Which lines of the data below hold "agent"? Copy each of them.

[Stored items]
☆ ☆ ☆ ☆

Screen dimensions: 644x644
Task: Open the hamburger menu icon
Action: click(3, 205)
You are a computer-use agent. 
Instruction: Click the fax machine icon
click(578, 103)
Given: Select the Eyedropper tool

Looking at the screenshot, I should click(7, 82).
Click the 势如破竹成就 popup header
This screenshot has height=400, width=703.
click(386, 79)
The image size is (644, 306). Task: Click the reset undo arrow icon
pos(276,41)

☆ ☆ ☆ ☆

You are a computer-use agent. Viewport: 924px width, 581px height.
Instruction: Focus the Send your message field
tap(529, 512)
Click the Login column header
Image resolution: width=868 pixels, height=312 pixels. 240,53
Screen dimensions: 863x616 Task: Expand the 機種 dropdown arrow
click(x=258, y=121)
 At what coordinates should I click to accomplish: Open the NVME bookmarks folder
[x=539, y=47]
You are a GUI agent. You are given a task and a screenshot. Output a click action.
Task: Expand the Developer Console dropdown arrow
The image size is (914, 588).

☆ ☆ ☆ ☆

Answer below -
You are a computer-use agent. 
You are a computer-use agent. Viewport: 924px width, 581px height.
You are a GUI agent. You are given a task and a screenshot. Output a click action.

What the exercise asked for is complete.